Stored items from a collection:
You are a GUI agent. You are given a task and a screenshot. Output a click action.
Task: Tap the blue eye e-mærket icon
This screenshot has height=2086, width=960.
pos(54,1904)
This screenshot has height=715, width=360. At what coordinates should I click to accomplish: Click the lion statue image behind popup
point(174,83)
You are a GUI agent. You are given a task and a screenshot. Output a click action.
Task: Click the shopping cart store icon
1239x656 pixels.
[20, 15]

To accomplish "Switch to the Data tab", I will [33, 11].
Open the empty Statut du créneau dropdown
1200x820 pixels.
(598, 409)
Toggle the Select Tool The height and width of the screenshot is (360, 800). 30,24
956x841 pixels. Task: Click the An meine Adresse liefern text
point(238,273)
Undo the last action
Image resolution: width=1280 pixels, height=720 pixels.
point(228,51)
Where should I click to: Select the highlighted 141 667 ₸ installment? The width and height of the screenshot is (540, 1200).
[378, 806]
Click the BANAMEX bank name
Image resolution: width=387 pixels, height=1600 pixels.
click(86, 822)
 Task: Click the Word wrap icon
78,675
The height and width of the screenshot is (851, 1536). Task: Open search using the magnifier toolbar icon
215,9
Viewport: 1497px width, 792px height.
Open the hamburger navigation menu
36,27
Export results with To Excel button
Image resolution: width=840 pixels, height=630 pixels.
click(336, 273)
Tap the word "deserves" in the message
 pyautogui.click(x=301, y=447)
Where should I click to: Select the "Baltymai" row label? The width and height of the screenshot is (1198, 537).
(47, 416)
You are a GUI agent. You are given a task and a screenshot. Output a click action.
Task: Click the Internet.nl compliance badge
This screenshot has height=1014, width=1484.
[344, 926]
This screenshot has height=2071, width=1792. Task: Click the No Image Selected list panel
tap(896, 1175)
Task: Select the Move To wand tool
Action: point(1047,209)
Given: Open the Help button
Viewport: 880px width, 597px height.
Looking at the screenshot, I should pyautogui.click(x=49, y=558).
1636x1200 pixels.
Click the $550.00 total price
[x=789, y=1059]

#### Activity
Return the data in full, exactly as it appears above.

#### Worked solution
You are a GUI agent. You are given a task and a screenshot. Output a click action.
Task: Tap the blue eye e-mærket icon
This screenshot has height=2086, width=960.
pos(54,1904)
This screenshot has height=715, width=360. At what coordinates should I click to accomplish: Click the lion statue image behind popup
point(174,83)
You are a GUI agent. You are given a task and a screenshot. Output a click action.
Task: Click the shopping cart store icon
1239x656 pixels.
[20, 15]

To accomplish "Switch to the Data tab", I will [33, 11].
Open the empty Statut du créneau dropdown
1200x820 pixels.
(598, 409)
Toggle the Select Tool The height and width of the screenshot is (360, 800). 30,24
956x841 pixels. Task: Click the An meine Adresse liefern text
point(238,273)
Undo the last action
Image resolution: width=1280 pixels, height=720 pixels.
point(228,51)
Where should I click to: Select the highlighted 141 667 ₸ installment? The width and height of the screenshot is (540, 1200).
[378, 806]
Click the BANAMEX bank name
Image resolution: width=387 pixels, height=1600 pixels.
click(86, 822)
 Task: Click the Word wrap icon
78,675
The height and width of the screenshot is (851, 1536). Task: Open search using the magnifier toolbar icon
215,9
Viewport: 1497px width, 792px height.
Open the hamburger navigation menu
36,27
Export results with To Excel button
Image resolution: width=840 pixels, height=630 pixels.
click(336, 273)
Tap the word "deserves" in the message
 pyautogui.click(x=301, y=447)
Where should I click to: Select the "Baltymai" row label? The width and height of the screenshot is (1198, 537).
(47, 416)
You are a GUI agent. You are given a task and a screenshot. Output a click action.
Task: Click the Internet.nl compliance badge
This screenshot has height=1014, width=1484.
[344, 926]
This screenshot has height=2071, width=1792. Task: Click the No Image Selected list panel
tap(896, 1175)
Task: Select the Move To wand tool
Action: point(1047,209)
Given: Open the Help button
Viewport: 880px width, 597px height.
Looking at the screenshot, I should pyautogui.click(x=49, y=558).
1636x1200 pixels.
Click the $550.00 total price
[x=789, y=1059]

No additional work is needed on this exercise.